高杉晋作をご存知ですか?私自身は少し前まで、ほとんど気にも留めなかった明治時代の人物です。
ところが私が住んでいる品川宿の歴史に目を向けると、意外なところで高杉晋作とつながってきます。
旧東海道品川宿。この品川宿に幕末の志士たちが集まる旅籠屋「土蔵相模」がありました。
土蔵相模は品川でも有数の規模と格式を誇った妓楼で、高杉晋作、伊藤博文ら幕末の志士たちが密談を行った場所、隠れ家、尊王攘夷の拠点でした。
長州藩士は遠い遠い長州藩(山口)から徒歩で品川までやってきたのですね。
疲れた脚をここで休め、ちょっと遊び、密談したのでしょう。
文久2年の長州藩士による英国公使館焼き討ち事件の際は、ここ土蔵相模から藩士が出発しました。
リーダーは高杉晋作です。副リーダーは久坂玄蕃、火付け役が伊藤博文、井上馨という、錚々たるメンバーです。
幕府が建設している英国公使館はまだ建築途中で、夜中、人は誰もいませんでした。そこに火をつけ、、すぐさま撤収。

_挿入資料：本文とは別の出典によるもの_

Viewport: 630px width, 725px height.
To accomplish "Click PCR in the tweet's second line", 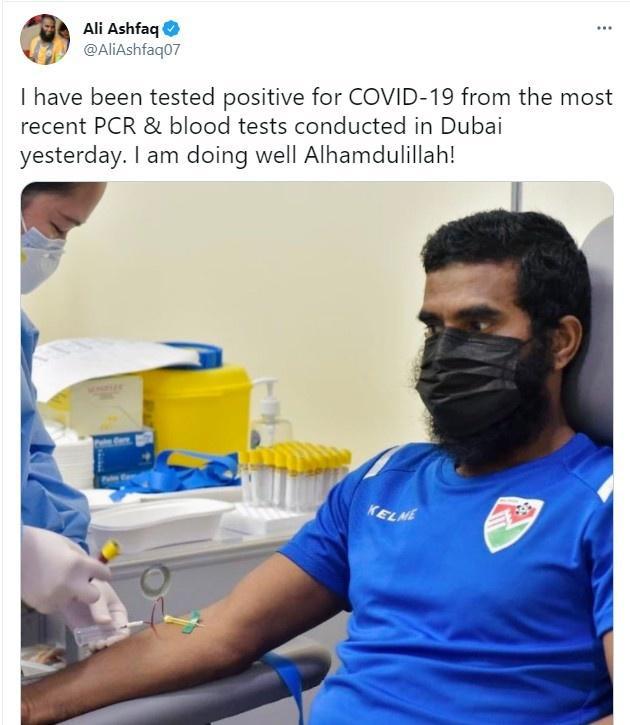I will coord(115,126).
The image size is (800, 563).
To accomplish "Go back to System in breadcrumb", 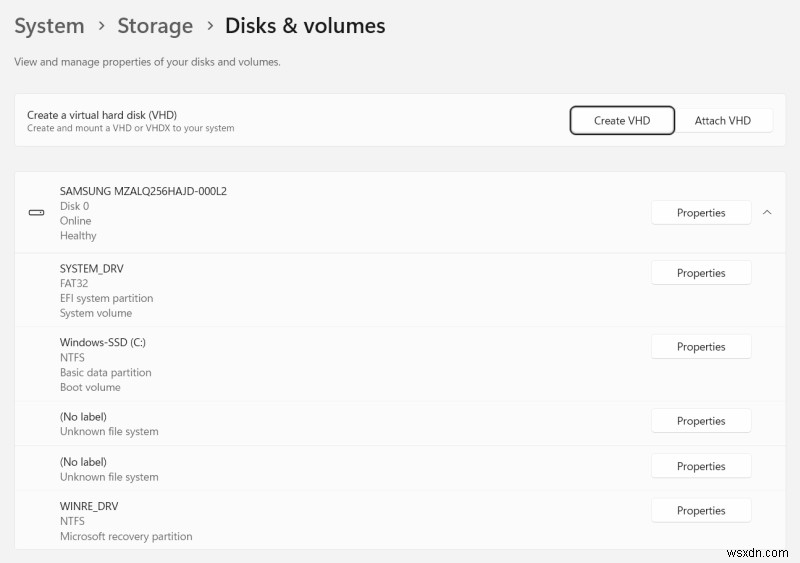I will pyautogui.click(x=49, y=26).
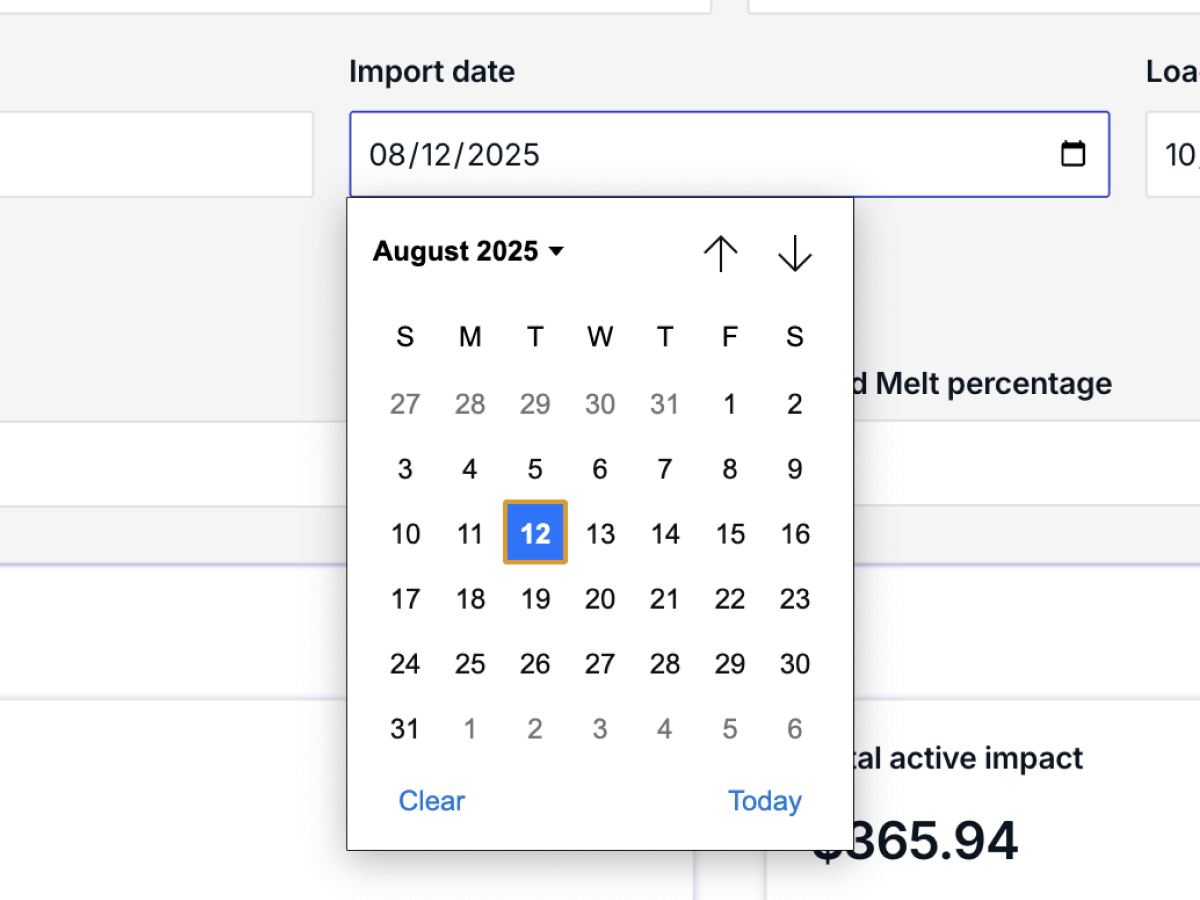Viewport: 1200px width, 900px height.
Task: Pick grayed-out July 27 date
Action: click(x=405, y=404)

相模土蔵に戻って、今度は遠くで燃える英国大使館の炎を見ていたのかもしれません。
さて、高杉晋作の幕末での大活躍はご存知の通りです。
晋作は激動の幕末を走り抜け、その才能を発揮して活躍しましたが、29歳、明治の新しい時代を見ることなく、短くも激しい人生を終えました。
高杉晋作の辞世の句
「おもしろこともなき世をおもしろく すみなしものは心なりけり」
辞世の句の内容を斟酌するのは大変難しいところがありますが、
「面白いと思えることのない世の中を面白く。それを決めるのは自分の心ひとつだ」
「心のありようで世界は面白くもなるしつまらなくもなる、心の持ち方、心の有り様でいかようにも世界を捉えられる」
下の句の「すみなしものは心なりけり」は病床の高杉に代わり、福岡の勤王女流歌人・野村望東尼が結んだといわれています。
面白くもない世の中を面白くしてきた、という高杉晋作に対して、つまりすべては心の持ちようだ、と返したのです。